• **Excerpt from a dataset**
- - -
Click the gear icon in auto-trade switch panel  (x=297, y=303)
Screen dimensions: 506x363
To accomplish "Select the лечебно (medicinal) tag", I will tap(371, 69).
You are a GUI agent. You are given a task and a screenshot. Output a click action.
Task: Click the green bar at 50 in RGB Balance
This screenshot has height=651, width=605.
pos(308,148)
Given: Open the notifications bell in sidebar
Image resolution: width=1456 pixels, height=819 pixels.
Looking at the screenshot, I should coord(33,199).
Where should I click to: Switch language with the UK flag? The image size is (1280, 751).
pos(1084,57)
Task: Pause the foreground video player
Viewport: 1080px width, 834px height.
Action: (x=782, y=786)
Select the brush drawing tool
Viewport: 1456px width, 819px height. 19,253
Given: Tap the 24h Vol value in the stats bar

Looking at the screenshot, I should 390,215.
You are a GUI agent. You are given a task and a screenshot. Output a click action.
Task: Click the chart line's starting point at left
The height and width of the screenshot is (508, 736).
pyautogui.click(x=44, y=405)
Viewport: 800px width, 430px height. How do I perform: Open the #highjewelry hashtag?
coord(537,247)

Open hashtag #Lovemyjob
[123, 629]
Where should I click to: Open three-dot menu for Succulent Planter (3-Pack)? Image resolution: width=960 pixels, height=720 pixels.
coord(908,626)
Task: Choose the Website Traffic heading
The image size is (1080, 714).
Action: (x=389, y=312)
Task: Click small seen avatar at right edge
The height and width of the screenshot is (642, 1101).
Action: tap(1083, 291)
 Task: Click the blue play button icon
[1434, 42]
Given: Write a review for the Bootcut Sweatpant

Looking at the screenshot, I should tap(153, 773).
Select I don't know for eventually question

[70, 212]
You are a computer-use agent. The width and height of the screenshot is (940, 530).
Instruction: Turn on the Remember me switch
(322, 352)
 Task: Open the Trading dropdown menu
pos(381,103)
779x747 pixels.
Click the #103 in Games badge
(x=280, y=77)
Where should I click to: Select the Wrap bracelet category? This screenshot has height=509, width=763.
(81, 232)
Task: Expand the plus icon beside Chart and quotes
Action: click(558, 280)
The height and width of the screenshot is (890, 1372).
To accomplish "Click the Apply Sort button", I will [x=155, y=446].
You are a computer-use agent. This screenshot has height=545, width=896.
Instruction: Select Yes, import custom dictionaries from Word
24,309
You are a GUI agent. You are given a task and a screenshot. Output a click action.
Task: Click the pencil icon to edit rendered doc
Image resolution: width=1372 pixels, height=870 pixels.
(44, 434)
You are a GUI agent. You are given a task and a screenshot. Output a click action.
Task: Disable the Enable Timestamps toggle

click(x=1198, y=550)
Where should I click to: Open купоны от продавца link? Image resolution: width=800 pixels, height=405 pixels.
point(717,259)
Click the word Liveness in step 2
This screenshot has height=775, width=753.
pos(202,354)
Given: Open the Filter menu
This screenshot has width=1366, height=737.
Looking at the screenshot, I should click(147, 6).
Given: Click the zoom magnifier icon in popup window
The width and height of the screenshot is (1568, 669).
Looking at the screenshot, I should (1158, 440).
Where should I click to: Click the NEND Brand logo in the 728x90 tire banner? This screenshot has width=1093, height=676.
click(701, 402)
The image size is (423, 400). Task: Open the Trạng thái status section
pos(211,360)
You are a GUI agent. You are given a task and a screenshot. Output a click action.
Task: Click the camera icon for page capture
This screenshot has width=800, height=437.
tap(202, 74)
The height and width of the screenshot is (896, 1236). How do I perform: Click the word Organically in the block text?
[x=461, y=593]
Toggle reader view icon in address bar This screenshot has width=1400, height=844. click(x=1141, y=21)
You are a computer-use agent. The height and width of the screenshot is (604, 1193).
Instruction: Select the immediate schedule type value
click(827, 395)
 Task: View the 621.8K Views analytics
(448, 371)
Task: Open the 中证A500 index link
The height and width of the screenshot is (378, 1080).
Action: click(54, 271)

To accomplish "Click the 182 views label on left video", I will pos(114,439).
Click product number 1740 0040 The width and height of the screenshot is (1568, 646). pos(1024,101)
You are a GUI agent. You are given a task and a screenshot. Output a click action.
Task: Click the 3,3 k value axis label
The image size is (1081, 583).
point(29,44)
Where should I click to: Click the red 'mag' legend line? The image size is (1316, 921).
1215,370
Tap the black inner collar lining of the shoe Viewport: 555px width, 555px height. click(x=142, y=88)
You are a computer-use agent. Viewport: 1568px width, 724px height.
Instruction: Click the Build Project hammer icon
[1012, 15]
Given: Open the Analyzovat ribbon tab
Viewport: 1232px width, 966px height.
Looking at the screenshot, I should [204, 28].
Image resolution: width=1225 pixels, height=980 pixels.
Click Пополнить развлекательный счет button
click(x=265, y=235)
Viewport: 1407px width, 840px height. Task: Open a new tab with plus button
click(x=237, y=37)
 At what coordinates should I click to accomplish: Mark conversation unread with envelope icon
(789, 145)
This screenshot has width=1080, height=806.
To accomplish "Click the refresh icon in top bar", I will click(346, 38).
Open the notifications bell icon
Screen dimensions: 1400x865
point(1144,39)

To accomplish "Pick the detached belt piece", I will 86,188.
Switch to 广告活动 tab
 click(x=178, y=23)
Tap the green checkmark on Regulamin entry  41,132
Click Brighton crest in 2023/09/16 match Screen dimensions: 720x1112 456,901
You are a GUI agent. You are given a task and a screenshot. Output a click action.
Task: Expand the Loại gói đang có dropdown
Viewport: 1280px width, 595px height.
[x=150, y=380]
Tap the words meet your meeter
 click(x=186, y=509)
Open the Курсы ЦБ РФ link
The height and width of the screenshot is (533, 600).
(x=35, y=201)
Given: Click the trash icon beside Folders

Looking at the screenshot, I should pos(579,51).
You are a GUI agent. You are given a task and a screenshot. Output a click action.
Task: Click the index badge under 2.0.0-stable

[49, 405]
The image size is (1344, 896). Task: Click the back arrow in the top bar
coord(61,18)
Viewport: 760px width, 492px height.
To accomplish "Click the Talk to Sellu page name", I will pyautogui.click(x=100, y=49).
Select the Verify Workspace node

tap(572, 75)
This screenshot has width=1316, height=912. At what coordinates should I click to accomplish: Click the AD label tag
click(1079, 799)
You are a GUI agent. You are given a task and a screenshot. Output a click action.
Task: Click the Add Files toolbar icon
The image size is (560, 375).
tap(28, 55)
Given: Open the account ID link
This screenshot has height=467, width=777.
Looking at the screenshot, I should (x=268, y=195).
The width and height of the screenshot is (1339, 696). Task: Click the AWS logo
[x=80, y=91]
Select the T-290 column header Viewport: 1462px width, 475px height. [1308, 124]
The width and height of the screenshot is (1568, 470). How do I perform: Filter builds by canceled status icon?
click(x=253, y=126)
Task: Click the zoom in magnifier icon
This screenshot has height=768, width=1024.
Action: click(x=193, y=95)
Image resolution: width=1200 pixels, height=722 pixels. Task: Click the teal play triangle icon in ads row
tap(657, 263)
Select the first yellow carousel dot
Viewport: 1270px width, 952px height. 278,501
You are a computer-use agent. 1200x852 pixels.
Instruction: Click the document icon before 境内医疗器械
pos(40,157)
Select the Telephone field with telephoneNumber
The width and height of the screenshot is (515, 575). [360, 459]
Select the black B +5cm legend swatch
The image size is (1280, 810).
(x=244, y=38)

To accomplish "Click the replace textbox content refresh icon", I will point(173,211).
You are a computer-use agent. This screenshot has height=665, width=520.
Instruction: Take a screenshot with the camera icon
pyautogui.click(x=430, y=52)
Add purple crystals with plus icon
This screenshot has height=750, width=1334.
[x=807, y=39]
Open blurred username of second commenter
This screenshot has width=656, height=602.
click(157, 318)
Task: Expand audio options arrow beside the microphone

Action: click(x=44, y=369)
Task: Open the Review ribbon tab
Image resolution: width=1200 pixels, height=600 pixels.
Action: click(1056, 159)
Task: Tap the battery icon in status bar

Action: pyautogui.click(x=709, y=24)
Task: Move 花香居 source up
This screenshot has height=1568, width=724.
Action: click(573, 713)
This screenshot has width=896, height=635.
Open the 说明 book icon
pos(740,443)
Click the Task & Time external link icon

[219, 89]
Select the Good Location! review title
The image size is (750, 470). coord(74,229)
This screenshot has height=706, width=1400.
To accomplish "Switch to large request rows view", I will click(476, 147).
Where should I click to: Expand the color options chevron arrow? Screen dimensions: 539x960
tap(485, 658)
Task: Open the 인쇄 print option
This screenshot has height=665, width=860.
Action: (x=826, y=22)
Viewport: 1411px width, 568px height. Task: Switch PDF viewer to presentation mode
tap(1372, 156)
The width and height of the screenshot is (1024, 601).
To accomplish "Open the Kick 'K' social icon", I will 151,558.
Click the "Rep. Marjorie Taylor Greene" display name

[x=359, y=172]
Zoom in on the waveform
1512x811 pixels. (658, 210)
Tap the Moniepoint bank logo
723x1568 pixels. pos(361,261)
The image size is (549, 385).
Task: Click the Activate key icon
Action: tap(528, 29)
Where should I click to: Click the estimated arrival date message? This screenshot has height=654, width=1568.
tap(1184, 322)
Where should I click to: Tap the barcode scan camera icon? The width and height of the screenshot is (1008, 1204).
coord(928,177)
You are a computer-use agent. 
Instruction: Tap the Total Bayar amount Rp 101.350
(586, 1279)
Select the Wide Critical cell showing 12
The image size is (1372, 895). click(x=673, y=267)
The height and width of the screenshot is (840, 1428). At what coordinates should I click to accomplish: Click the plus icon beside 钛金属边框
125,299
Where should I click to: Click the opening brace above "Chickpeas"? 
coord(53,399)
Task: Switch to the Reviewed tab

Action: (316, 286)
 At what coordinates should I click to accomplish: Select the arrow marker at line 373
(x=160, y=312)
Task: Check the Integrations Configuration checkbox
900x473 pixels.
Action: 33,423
- - -
• **Exercise details**
Copy the material above verbatim, starting at its first line and ending at the line that contains "Action: tap(1083, 291)", with both of those lines included.

• **Result for this exercise**
Click the gear icon in auto-trade switch panel  (x=297, y=303)
Screen dimensions: 506x363
To accomplish "Select the лечебно (medicinal) tag", I will tap(371, 69).
You are a GUI agent. You are given a task and a screenshot. Output a click action.
Task: Click the green bar at 50 in RGB Balance
This screenshot has height=651, width=605.
pos(308,148)
Given: Open the notifications bell in sidebar
Image resolution: width=1456 pixels, height=819 pixels.
Looking at the screenshot, I should coord(33,199).
Where should I click to: Switch language with the UK flag? The image size is (1280, 751).
pos(1084,57)
Task: Pause the foreground video player
Viewport: 1080px width, 834px height.
Action: (x=782, y=786)
Select the brush drawing tool
Viewport: 1456px width, 819px height. 19,253
Given: Tap the 24h Vol value in the stats bar

Looking at the screenshot, I should 390,215.
You are a GUI agent. You are given a task and a screenshot. Output a click action.
Task: Click the chart line's starting point at left
The height and width of the screenshot is (508, 736).
pyautogui.click(x=44, y=405)
Viewport: 800px width, 430px height. How do I perform: Open the #highjewelry hashtag?
coord(537,247)

Open hashtag #Lovemyjob
[123, 629]
Where should I click to: Open three-dot menu for Succulent Planter (3-Pack)? Image resolution: width=960 pixels, height=720 pixels.
coord(908,626)
Task: Choose the Website Traffic heading
The image size is (1080, 714).
Action: (x=389, y=312)
Task: Click small seen avatar at right edge
The height and width of the screenshot is (642, 1101).
Action: tap(1083, 291)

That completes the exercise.